The Government of India has stepped up efforts to streamline fertilizer logistics and strengthen supply chain management to ensure timely availability of key farm inputs across states, especially during peak cropping seasons. In a written reply in the Rajya Sabha on Tuesday, Minister of State for Chemicals and Fertilizers Smt. Anupriya S. Patel said the Centre has put in place a comprehensive system for forecasting demand, planning supply and monitoring fertilizer movement to avoid shortages during crucial agricultural periods.
According to the minister, the Department of Agriculture and Farmers Welfare, in consultation with state governments, assesses state-wise and month-wise fertilizer requirements before every cropping season. Based on these estimates, the Department of Fertilizers issues monthly supply plans and keeps a close watch on availability across the country. The movement of subsidised fertilizers is being tracked through the online Integrated Fertilizer Management System, while states have been advised to coordinate with manufacturers and importers for timely placement of indents.
To ensure uninterrupted movement, the Centre is also holding regular coordination meetings with the Ministry of Railways for the availability of sufficient rakes and priority transportation of fertilizers. In cases where demand-supply gaps are anticipated, advance imports are undertaken to maintain adequate stocks. Distribution within states continues to be managed by the respective state governments.
The government said fertilizer availability has remained adequate across all states during the ongoing Rabi 2025–26 season, including for major nutrients such as urea, DAP, MOP and NPK. Under the Urea Subsidy Scheme, farmers continue to receive urea at the statutorily notified maximum retail price of ₹242 per 45-kg bag, excluding neem coating charges and applicable taxes. The difference between the delivered cost and the market realisation is reimbursed to manufacturers and importers as subsidy.

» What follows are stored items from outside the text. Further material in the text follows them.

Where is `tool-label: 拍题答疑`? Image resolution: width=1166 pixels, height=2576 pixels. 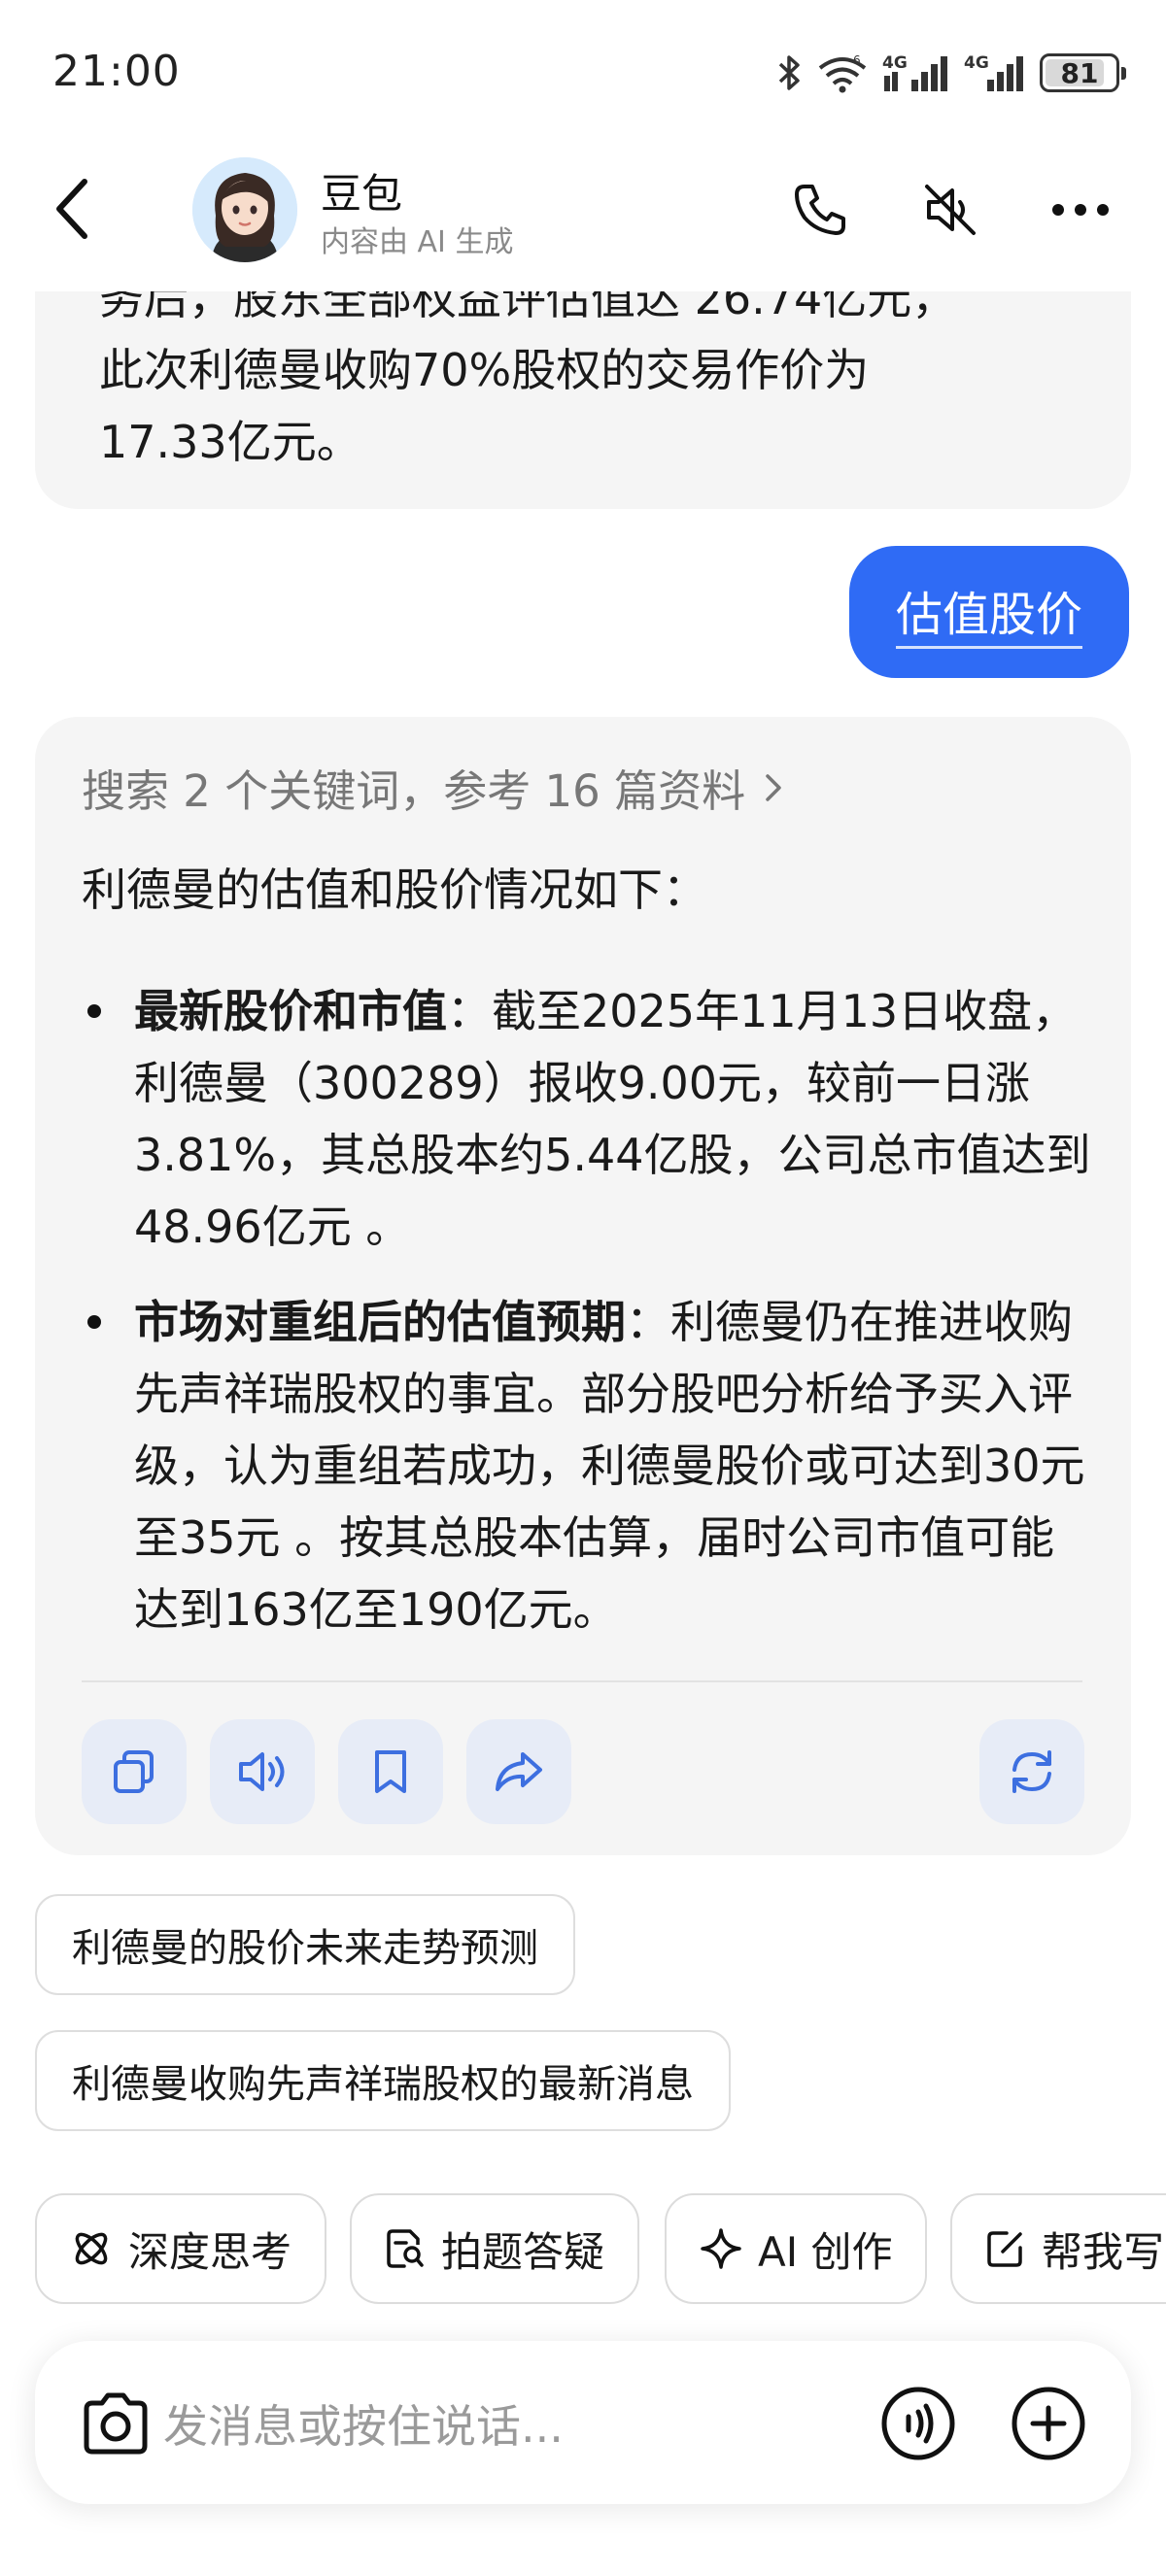 tool-label: 拍题答疑 is located at coordinates (523, 2252).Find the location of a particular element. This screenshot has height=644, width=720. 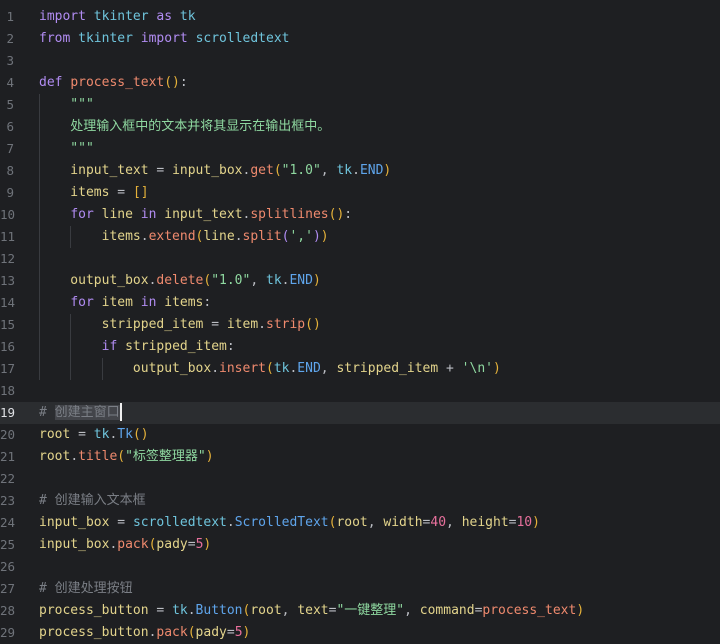

code-text: for line in input_text.splitlines(): is located at coordinates (196, 215).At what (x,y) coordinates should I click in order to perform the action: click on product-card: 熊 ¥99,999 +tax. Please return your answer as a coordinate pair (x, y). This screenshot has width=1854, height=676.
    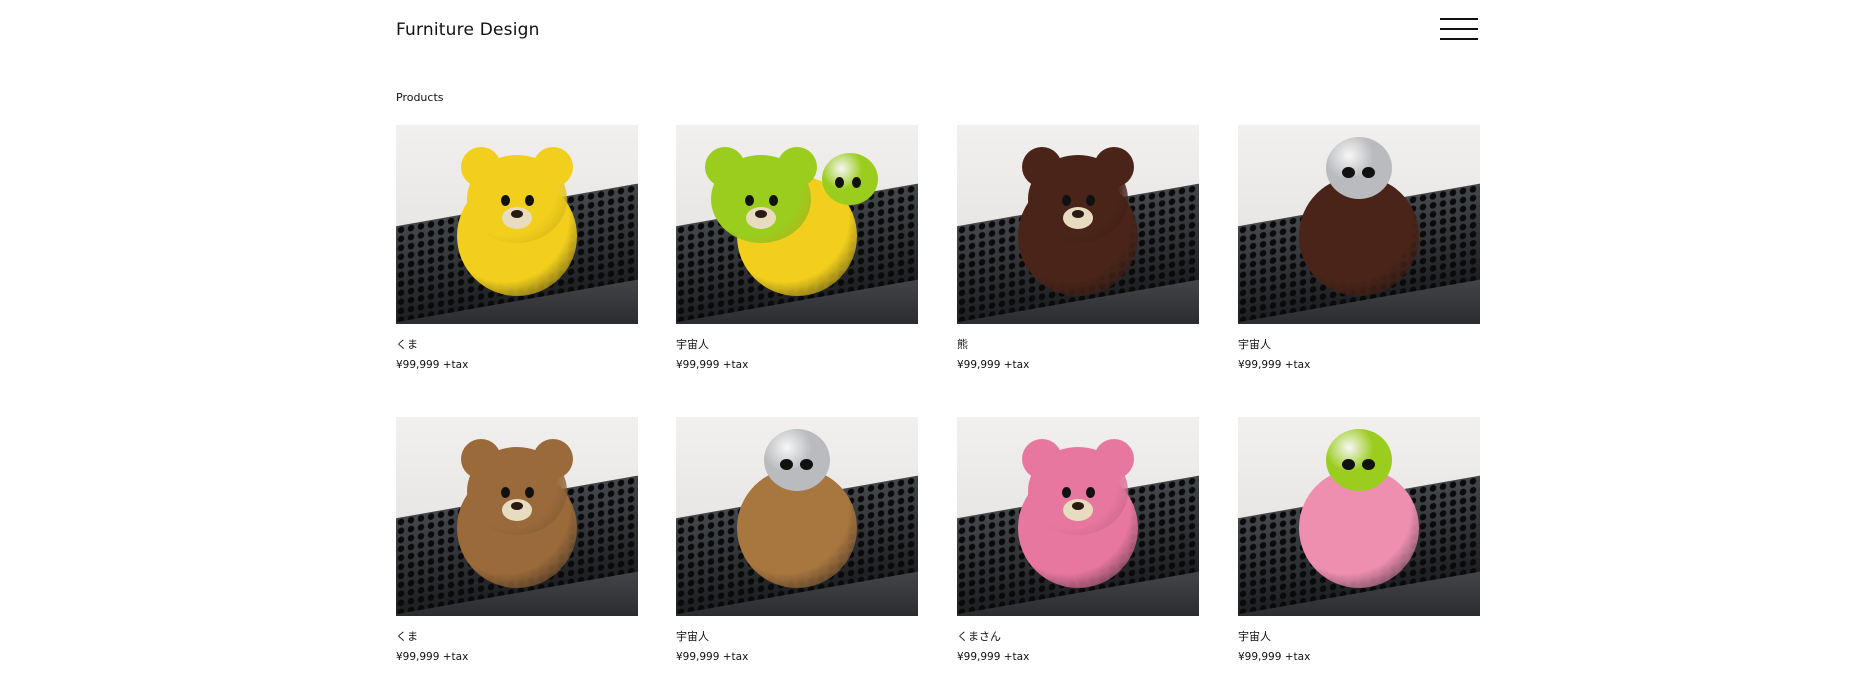
    Looking at the image, I should click on (1078, 248).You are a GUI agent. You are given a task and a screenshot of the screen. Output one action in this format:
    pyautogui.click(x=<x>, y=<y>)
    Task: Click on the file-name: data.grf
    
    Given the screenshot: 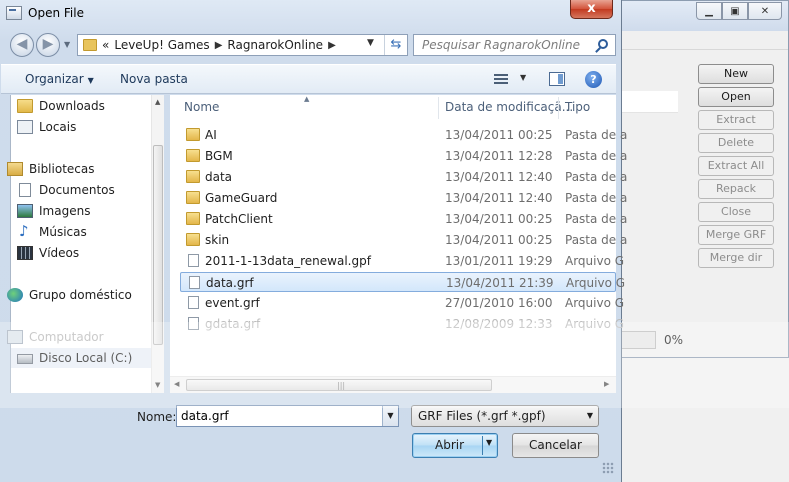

For phosphatic and potassic fertilizers, the government continues to operate the Nutrient Based Subsidy (NBS) Scheme, which has been in force since April 1, 2010. Under this policy, subsidy is provided to manufacturers and importers of notified P&K fertilizers based on nutrient content and actual point-of-sale transactions during the season. The Centre said it regularly monitors international prices of fertilizers and raw materials and adjusts NBS rates annually or bi-annually to keep these products affordable for farmers.
In addition, special support measures have been extended for both imported and domestic DAP and for imported TSP during the Kharif 2025 and Rabi 2025–26 seasons. These include an additional provision of ₹3,500 per metric tonne to cover “other costs”, including expenses from factory gate to farm gate, the impact of fluctuations in international prices, GST included in the MRP, and a reasonable return of 4 per cent of net MRP.
The government also reiterated its zero-tolerance approach towards the forced bundling or tagging of non-essential products with fertilizers. The minister noted that fertilizers are classified as essential commodities under the Essential Commodities Act, 1955, and are regulated under the Fertilizer Control Order, 1985. State governments have been empowered to take action against those involved in such malpractices under the provisions of these laws.
Any complaint received by the Department of Fertilizers regarding overpricing or tagging of fertilizers is forwarded to the concerned state government for appropriate action. The department has also issued clear directions to fertilizer companies not to indulge in bundling or tagging practices, while state governments have been advised to take strict action under existing rules to prevent such violations.
The measures, the government said, reflect its continued commitment to ensuring efficient fertilizer logistics, equitable availability and affordability for farmers, while protecting them from unfair trade practices during critical agricultural seasons.